**DIRECTIONS:**
Find the lines below that contain the string "computer". Copy each one.

>>

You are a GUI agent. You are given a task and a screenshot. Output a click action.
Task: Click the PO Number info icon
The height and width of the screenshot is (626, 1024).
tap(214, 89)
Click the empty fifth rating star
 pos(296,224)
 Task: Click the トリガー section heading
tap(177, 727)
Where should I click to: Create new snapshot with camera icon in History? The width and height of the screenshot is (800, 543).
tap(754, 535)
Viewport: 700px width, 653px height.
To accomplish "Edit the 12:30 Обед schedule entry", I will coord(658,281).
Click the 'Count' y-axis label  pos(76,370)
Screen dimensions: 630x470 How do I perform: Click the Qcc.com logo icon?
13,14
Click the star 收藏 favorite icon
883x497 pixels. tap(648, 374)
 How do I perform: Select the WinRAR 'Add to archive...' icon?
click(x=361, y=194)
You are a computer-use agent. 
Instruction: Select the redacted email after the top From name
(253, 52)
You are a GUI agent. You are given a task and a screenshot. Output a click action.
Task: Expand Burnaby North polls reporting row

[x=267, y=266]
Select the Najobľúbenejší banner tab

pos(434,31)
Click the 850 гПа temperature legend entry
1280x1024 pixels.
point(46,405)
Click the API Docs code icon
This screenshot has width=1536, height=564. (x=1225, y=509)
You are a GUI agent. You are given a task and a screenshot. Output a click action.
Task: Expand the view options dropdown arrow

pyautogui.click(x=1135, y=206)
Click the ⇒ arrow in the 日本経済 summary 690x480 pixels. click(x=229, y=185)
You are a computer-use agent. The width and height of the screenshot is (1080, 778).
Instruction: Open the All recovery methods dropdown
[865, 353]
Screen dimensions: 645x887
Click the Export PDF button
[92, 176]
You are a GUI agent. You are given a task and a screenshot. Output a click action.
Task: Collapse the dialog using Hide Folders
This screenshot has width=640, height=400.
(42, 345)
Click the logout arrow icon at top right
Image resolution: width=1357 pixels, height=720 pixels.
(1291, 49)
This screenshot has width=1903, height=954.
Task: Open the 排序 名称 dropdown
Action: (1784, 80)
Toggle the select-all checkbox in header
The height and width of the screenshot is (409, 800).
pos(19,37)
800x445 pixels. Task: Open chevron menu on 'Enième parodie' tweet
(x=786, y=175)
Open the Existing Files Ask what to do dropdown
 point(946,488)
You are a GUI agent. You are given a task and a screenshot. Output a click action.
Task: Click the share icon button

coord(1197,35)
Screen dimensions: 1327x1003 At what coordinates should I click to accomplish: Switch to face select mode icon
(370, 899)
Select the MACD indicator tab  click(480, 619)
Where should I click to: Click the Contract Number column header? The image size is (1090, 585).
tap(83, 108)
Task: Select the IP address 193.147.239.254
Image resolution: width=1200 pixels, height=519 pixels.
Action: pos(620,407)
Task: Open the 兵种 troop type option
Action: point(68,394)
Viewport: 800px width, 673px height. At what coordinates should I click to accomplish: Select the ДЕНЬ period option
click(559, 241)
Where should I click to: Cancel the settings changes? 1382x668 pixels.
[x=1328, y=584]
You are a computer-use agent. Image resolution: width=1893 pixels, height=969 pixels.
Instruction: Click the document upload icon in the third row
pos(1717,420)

<<

**THE COMPLETED TASK:**
You are a computer-use agent. 
You are a computer-use agent. The width and height of the screenshot is (1080, 778).
You are a computer-use agent. Image resolution: width=1893 pixels, height=969 pixels.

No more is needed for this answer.